Oliva and FCWA are part of the force pushing for cities to adopt the Good Food Purchasing Policy (GFFP), a food procurement policy that encourages local agricultural sales and higher levels of transparency in the food supply chain from “farm to fork.”  GFFP is metric-based, evaluating food producers not solely according to standards of nutrition and environmental sustainability, but of fair labor, animal welfare, and support of local businesses as well.

Representatives of several South Side-based agricultural organizations agreed that one of the most important, and least often discussed, facets of sustainability is workers’ right to a fair wage.
Representatives of several South Side-based agricultural organizations agreed that one of the most important, and least often discussed, facets of sustainability is workers’ right to a fair wage.

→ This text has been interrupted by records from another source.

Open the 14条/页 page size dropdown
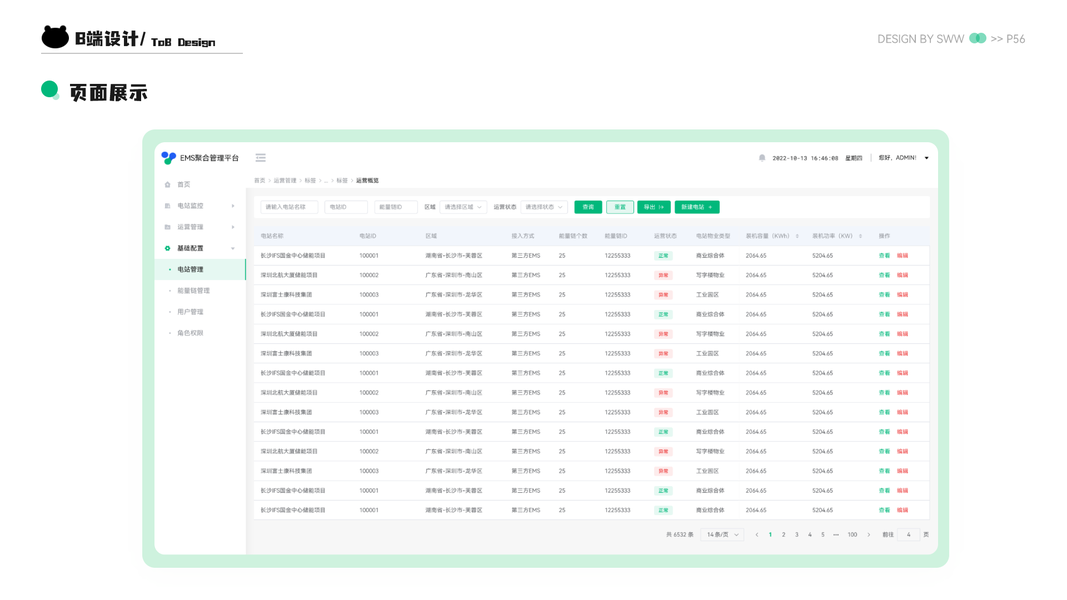Image resolution: width=1067 pixels, height=600 pixels. point(722,535)
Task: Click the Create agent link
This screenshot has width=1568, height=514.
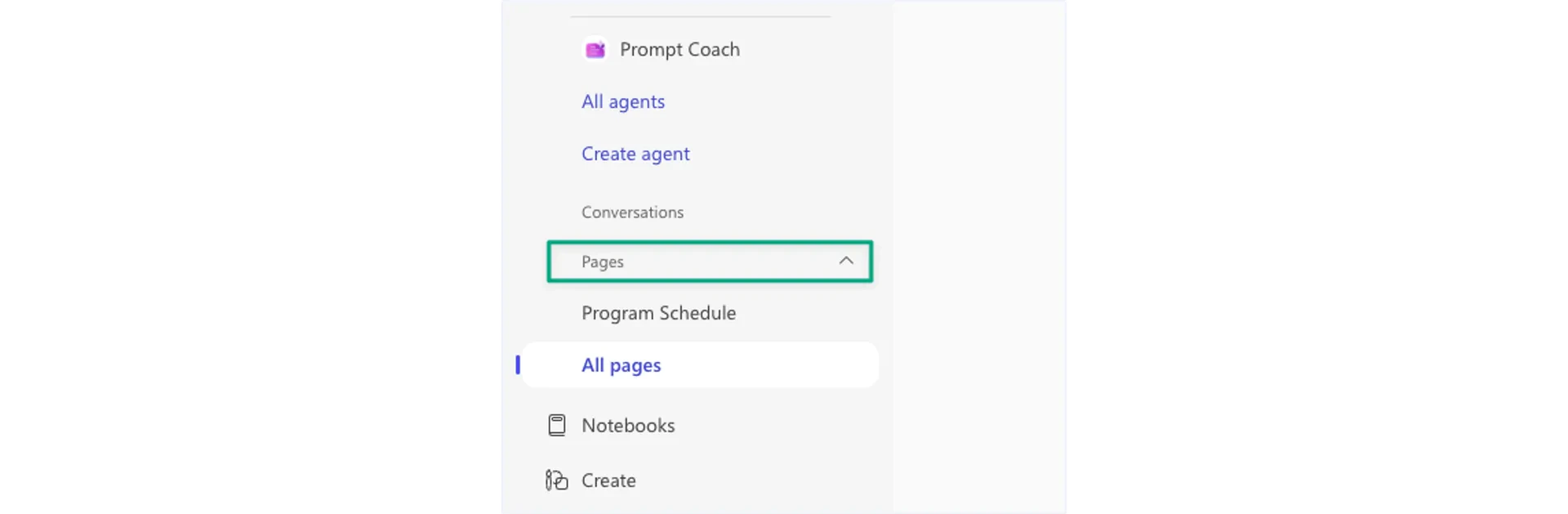Action: click(x=635, y=154)
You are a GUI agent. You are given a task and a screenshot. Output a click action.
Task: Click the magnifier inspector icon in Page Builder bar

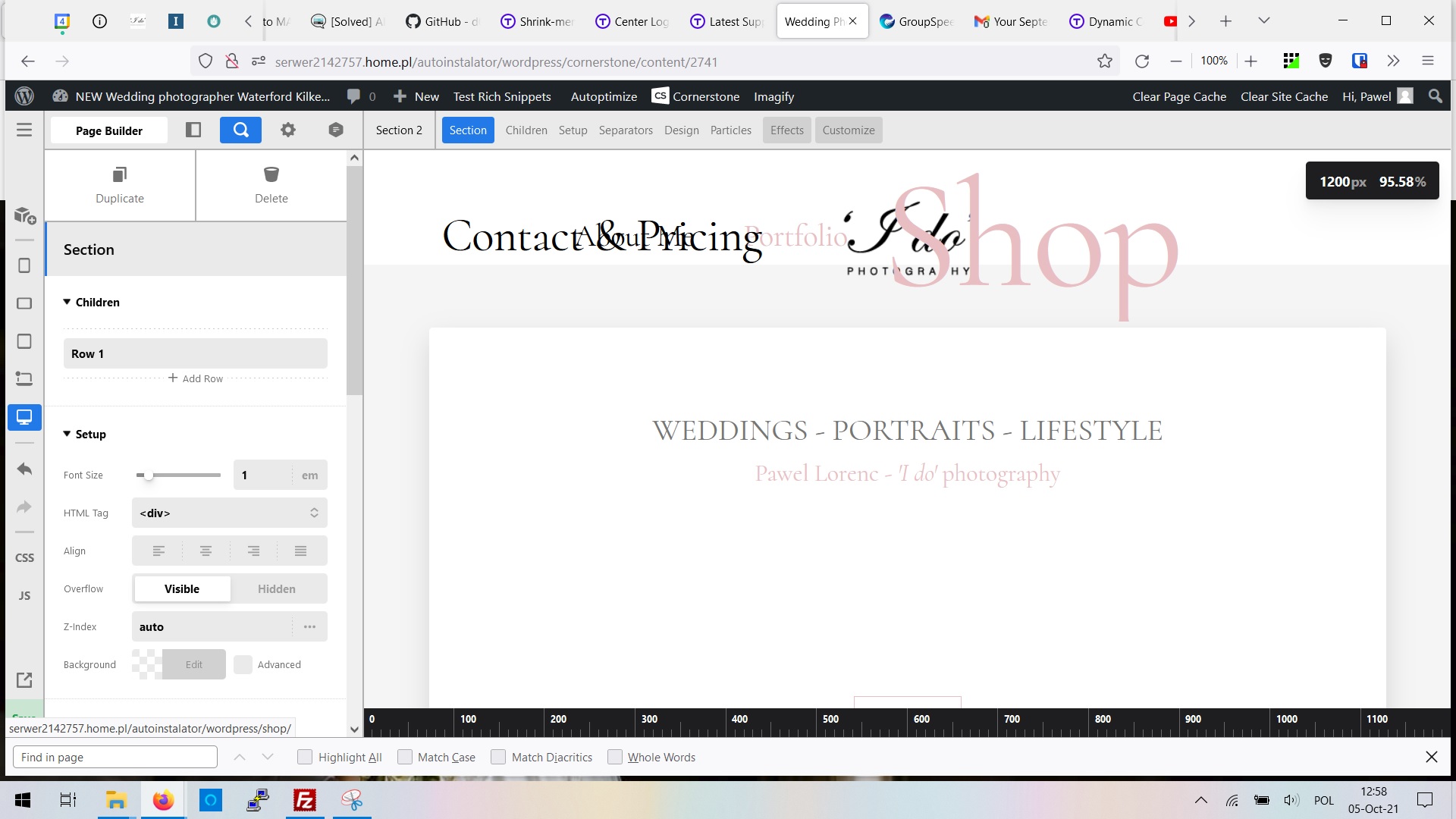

The GFFP was first implemented in Los Angeles, in select governmental departments and its public school system in 2012, as a result of which the school district’s expenditures on locally grown foods doubled, followed by an increase of 200 farm jobs. Oliva hopes to see the GFFP passed by Chicago’s City Council; currently, FCWA and the Chicago Food Policy Action Council are working with the Parks Department to conduct a pilot program for the policy.

Other panels took a similarly cautionary approach; in the mark of a forward-thinking movement, they highlighted the work that is yet to be done rather than merely celebrating the growing success of the local food movement. A legislative aide for Alderman Joe Moore of the North Side’s 49th Ward discussed how likely agricultural issues are to pass under the radar when there is no ongoing conversation between aldermen and their agriculturally-minded residents; Brandon Johnson, former executive director of the Washington Park Consortium, spoke of the importance of viewing South Side farms not as individual projects, but as the beginnings of a strong, unified food network.

The weekend concluded on Saturday with a Good Food Marketplace, several more speaker sessions, and, for those lucky enough to snag tickets, an urban farm bus tour, which made stops at South Side agricultural hubs Windy City Harvest, Growing Home, Growing Power, and the Plant.

It seemed unlikely that anyone, whether attendee or participant, farmer or consumer, walked away from the Good Food Conference & Festival without renewed admiration for the hundreds of organizations that together propel the Good Food Movement, new information about local growing, and a stomachful of local greens and goods to boot.